荧光共振能量转移(FRET)
一、活细胞研究遇到的问题:
蛋白质或其他分子在活细胞内互相结合的时间和地点是了解它们功能的关键问题。要回答这一问题,需将蛋白质标上不同的荧光团。但是,光学显微镜的分辨率将蛋白质检测精度限制在大约0.2μm左右。要研究蛋白质成分的相互物理作用,需要高的分辨率。
二、什么是FRET?
FRET就是采用非放射方法,在供体和受体相互靠得很近(1-10 nm)时,将光子能从一个受激发的荧光团(供体)转移到另一个荧光团(受体)。 采用FRET,可以解决超过光学显微镜分辨率限制的分子相对邻近度问题,来显示(例如)
(1)二个蛋白质成分间分子相互作用;
(2)一个分子内部(如酶活动能力、DNA/RNA形态)的结构变化;
(3)采用象CFP-YFP Cameleon这样特别的FRET-工具的离子浓度
CFP受光激发后便发射光 CFP受光激发后但没有发射小光。
CFP离YFP的距离大于10nm CFP与YFP非常接近(1-10 nm)
YFP没有受到激发,因此也不发射光 CFP没有受光激发,但发射光
三、FRET原理
受激发后的荧光团(供体)将受激发的静能转移到一个光吸收分子(受体)。这种能的转移是非放射性的,其主要原因是供体和受体之间的偶极-偶极间的相互作用。通过双偶极反应,一个处于激发态的供体以非激发方式将能量传递给旁边的受体。 这一理论基于将被激发荧光分子看成振荡偶极子,能够和有同一震荡频率的另一个偶极子发生能量交换。
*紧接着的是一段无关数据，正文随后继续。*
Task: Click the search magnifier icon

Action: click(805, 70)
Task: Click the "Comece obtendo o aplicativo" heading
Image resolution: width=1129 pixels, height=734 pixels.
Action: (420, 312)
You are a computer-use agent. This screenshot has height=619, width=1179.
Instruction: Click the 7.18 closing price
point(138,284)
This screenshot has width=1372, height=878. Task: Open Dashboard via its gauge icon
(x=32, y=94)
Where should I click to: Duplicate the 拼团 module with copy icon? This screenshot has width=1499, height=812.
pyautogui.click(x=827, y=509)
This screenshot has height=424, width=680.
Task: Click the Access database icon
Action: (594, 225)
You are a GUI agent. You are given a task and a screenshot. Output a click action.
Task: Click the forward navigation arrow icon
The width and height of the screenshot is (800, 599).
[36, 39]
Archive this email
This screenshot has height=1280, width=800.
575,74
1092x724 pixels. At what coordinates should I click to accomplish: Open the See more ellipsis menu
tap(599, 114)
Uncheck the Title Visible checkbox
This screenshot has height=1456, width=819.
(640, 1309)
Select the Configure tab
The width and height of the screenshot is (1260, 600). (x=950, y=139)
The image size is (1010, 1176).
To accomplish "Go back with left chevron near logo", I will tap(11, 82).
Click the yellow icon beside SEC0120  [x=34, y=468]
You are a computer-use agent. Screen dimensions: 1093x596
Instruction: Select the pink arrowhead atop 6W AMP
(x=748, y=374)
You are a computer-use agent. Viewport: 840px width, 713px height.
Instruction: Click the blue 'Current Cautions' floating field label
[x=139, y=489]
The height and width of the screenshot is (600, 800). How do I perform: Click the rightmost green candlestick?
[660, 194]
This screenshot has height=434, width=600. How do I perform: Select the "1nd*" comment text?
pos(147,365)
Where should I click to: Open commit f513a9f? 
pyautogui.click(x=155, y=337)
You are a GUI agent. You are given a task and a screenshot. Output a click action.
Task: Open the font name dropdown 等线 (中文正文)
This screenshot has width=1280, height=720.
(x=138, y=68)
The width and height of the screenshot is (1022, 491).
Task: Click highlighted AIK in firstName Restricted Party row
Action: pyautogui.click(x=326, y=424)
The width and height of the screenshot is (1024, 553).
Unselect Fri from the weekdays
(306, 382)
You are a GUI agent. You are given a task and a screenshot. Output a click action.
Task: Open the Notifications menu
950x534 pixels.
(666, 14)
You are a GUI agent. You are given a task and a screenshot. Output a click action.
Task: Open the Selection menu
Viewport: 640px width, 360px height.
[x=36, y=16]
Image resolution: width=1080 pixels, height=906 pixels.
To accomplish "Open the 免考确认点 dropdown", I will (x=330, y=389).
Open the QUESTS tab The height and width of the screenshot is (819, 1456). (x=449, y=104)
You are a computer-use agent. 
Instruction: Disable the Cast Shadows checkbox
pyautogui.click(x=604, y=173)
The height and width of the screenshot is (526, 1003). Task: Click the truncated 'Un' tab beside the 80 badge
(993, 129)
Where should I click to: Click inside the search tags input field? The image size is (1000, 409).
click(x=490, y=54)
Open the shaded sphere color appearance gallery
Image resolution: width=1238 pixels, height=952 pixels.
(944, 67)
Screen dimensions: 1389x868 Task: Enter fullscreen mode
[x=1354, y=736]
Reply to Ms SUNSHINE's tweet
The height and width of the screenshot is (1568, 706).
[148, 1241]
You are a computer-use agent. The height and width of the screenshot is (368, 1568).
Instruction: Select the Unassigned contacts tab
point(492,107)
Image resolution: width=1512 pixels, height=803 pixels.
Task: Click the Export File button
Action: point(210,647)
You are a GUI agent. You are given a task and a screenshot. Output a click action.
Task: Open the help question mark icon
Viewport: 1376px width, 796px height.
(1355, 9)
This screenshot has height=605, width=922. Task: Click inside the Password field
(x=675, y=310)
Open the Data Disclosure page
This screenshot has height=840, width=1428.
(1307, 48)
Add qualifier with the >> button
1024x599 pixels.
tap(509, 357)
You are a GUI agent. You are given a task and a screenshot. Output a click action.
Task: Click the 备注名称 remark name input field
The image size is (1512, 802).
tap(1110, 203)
只有几个荧光团对才适合FRET实验,因为,除了其他必要条件(如偶极子定向、足够的荧光寿命),供体放射光谱必须将受体的激发光谱重叠起来。已知的FRET对是CFP/YFP、BFP/GFP、GFP/诺丹明、FITC/Cy3
CFP/YFP FRET能量图:
CFP(供体)受到激发,但是大多数能量不会引起青绿色放射体;而是被传送到YFP(受体);因此,所产生的放射体主要是黄色的。
四、FRET的应用
象绿色荧光蛋白质(GFP)这样的荧光蛋白质(FPs)对FRET实验非常有吸引力。它们可以以基因方法被融合到有关蛋白质中去并且用细胞表达,使它们成为基因表达和蛋白质在活细胞中本地化的极好报告系统。可以提供不同光谱特性的增强型FP变异。
用青绿色的CFP作供体、黄色的YFP作受体是最适合做活细胞FRET实验的,因为CFP放射光谱部分重叠了YFP激发光谱。
当它们足够接近时,用CFP的吸收波长激发,CFP的发色基团将会把能量高效率地共振转移至YFP的发色基团上,所以CFP的发射荧光将减弱或消失,主要发射将是YFP的荧光。两个发色基团之间的能量转换效率与它们之间的空间距离的6次方成反比,对空间位置的改变非常灵敏[1-2 ]。例如要研究两种蛋白质a和b间的相互作用,可以根据FRET原理构建一融合蛋白,这种融合蛋白由三部分组成:CFP(cyan fluorescent protein)、蛋白质b、 YFP(yellow fluorescent protein)。用CFP吸收波长433nm作为激发波长,实验灵巧设计,使当蛋白质a与b没有发生相互作用时,CFP与YFP相距很远不能发生荧光共振能量转移,因而检测到的是CFP的发射波长为476nm的荧光;但当蛋白质a与b发生相互作用时,由于蛋白质b受蛋白质a作用而发生构象变化,使CFP与YFP充分靠近发生荧光共振能量转移,此时检测到的就是YFP的发射波长为527nm的荧光(图1)。将编码这种融合蛋白的基因通过转基因技术使其在细胞内表达,这样就可以在活细胞生理条件下研究蛋白质-蛋白质间的相互作用。